Directions for this task
Make a tally of the lines in the records that include the string "Stockholm", and give only that number.

START Material supplied

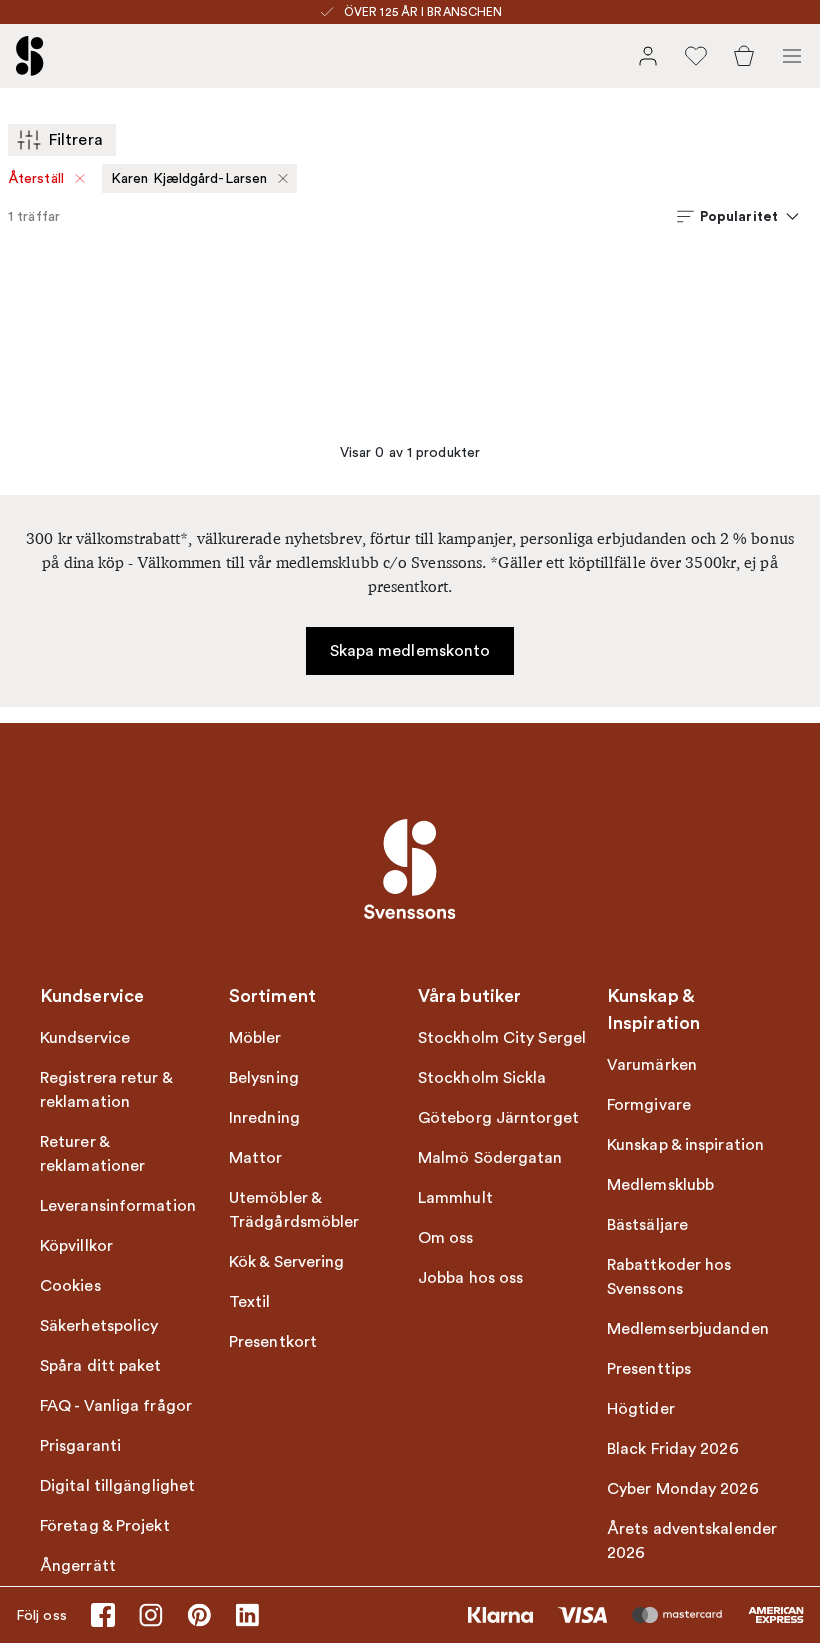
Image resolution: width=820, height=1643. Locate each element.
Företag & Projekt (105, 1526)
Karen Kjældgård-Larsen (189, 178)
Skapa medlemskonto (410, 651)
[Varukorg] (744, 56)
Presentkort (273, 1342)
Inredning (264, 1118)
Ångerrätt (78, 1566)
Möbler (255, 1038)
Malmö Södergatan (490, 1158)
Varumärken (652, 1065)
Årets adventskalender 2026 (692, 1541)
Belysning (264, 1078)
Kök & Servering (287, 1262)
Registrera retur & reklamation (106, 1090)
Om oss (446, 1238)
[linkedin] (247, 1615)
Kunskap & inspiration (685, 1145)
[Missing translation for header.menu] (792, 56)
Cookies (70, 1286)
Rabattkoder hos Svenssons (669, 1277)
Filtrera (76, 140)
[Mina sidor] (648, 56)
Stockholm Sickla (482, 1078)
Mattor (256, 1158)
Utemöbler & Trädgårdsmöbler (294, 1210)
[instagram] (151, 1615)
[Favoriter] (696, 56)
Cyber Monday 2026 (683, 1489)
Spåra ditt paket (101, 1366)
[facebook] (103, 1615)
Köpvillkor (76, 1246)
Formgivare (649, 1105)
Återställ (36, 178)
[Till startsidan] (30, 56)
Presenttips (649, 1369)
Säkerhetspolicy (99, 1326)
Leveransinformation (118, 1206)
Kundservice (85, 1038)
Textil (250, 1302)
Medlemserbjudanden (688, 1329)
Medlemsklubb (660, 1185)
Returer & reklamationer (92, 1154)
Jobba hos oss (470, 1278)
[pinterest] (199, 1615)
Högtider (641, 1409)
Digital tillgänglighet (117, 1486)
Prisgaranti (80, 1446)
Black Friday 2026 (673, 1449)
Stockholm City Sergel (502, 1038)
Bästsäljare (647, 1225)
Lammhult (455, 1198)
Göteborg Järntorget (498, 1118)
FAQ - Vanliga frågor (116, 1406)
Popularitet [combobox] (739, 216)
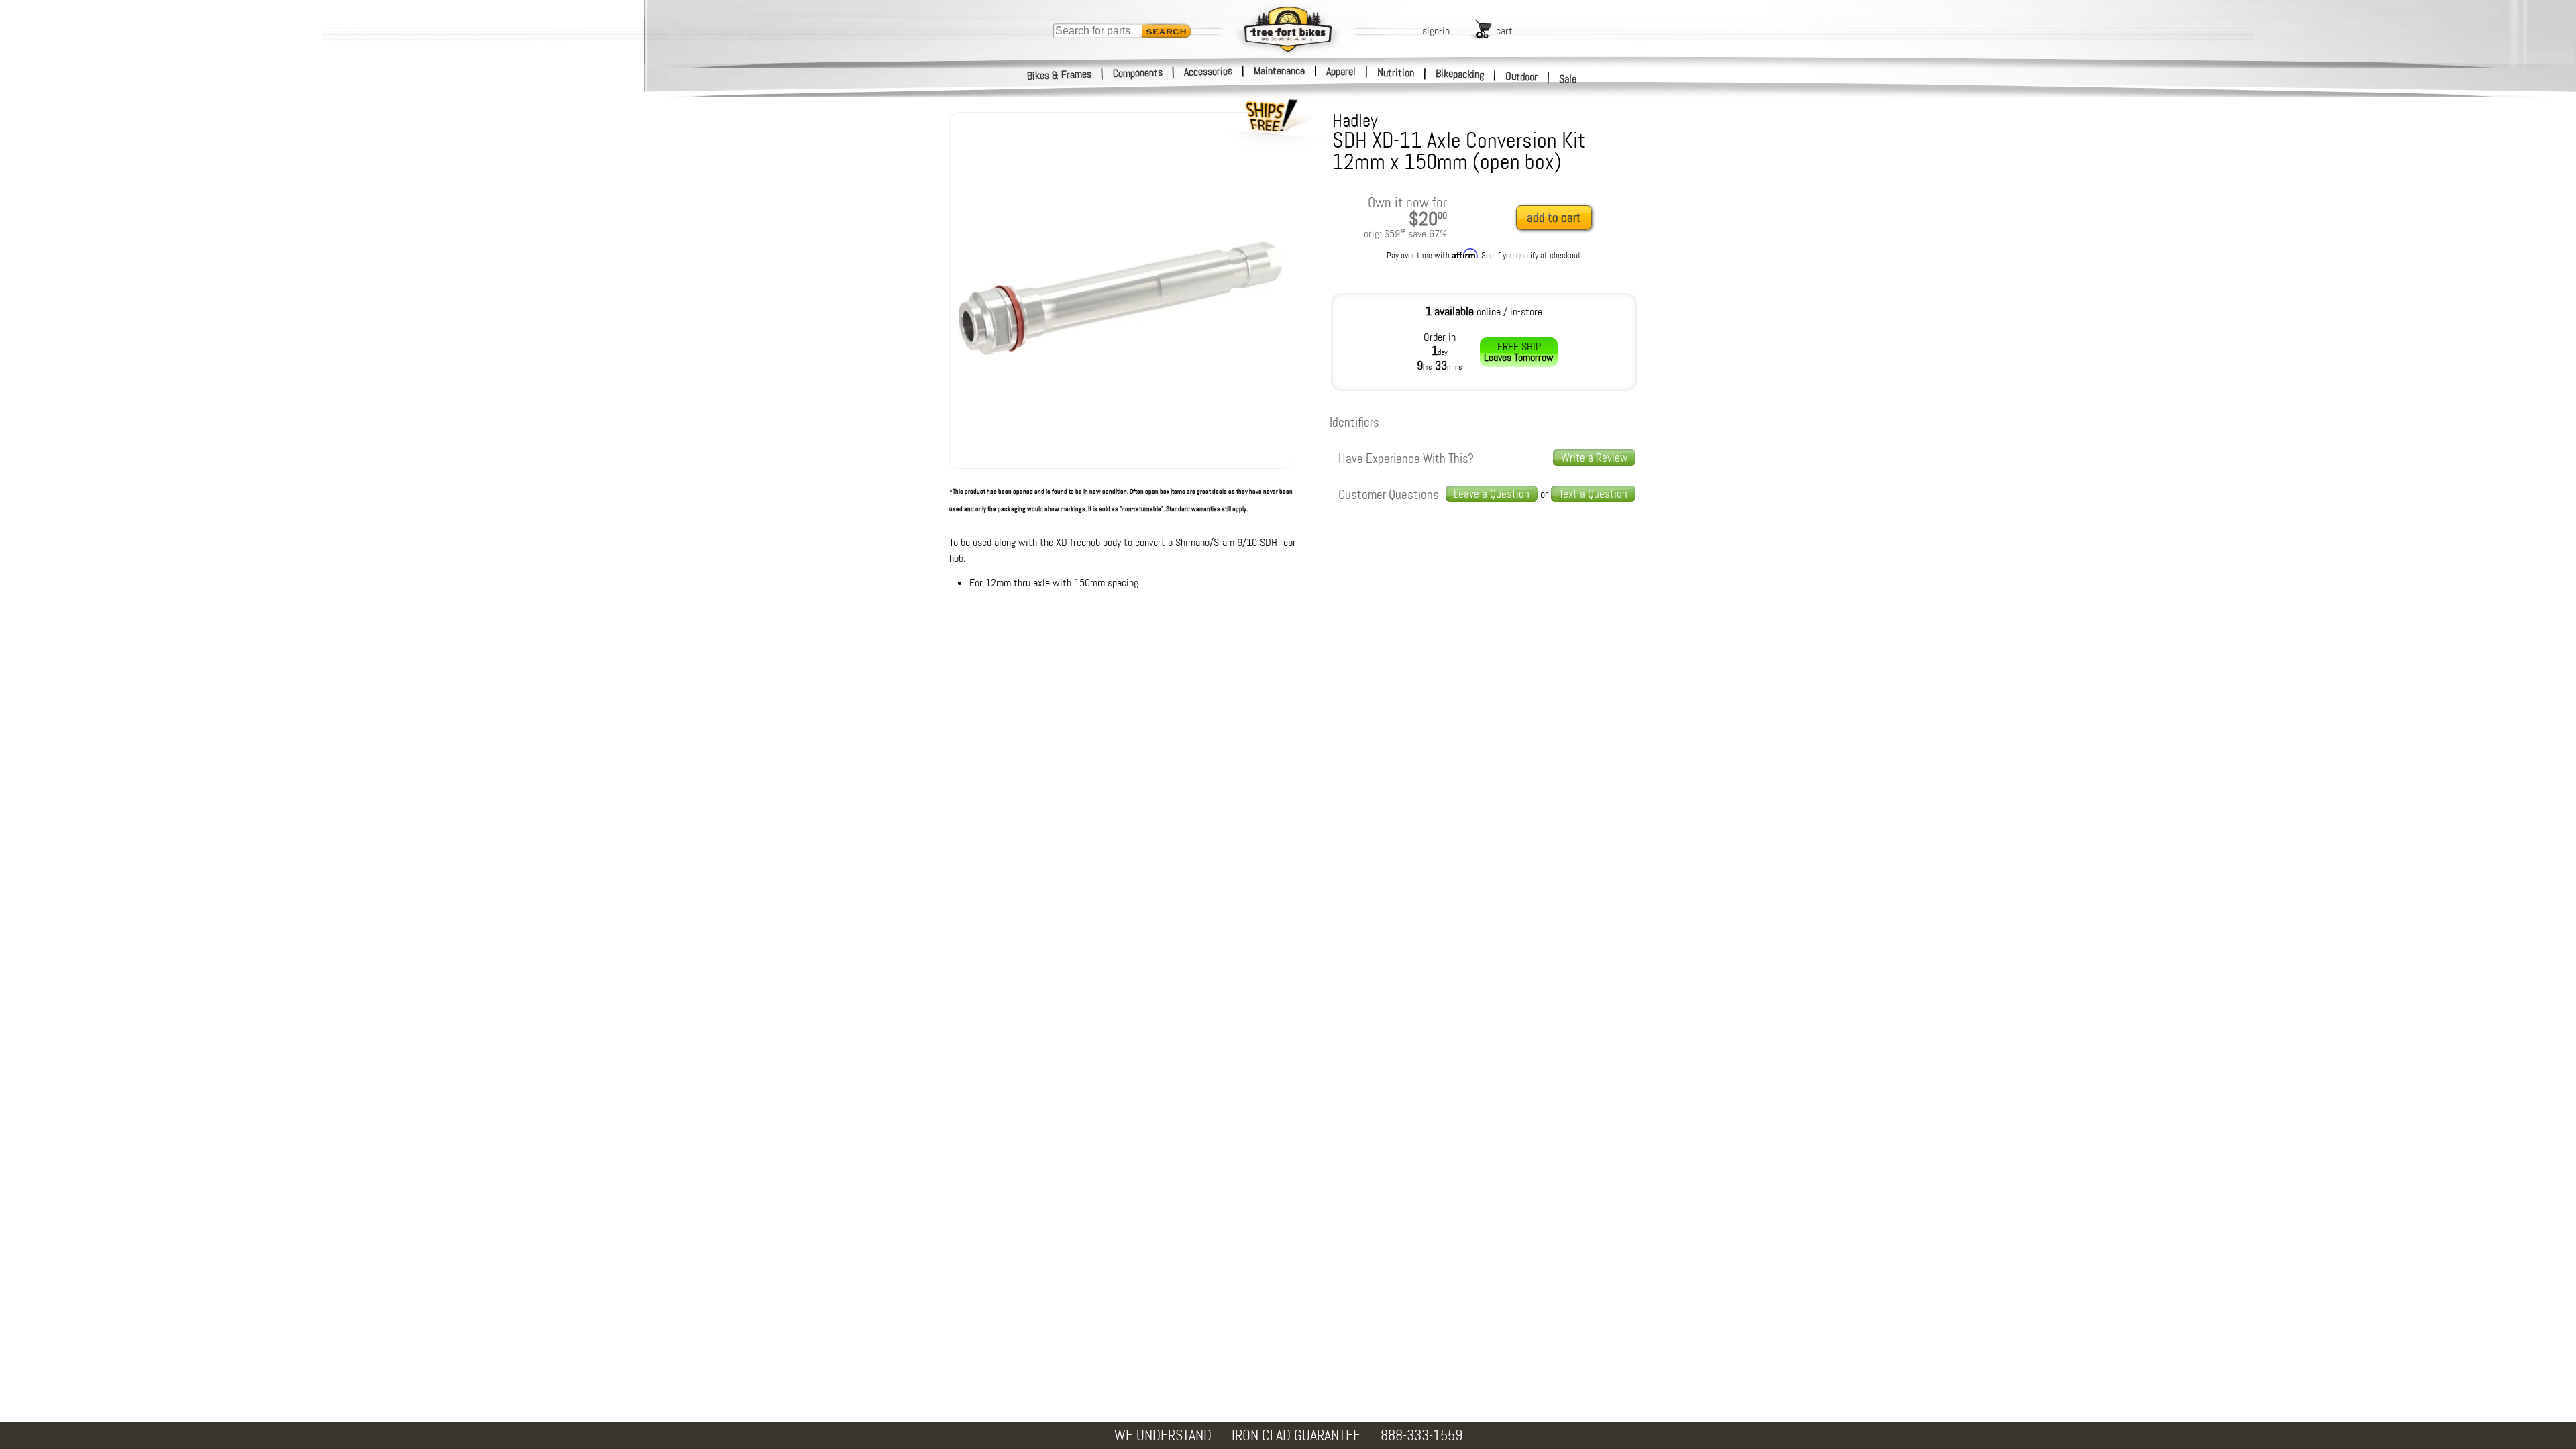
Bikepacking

END Material supplied

Answer space
2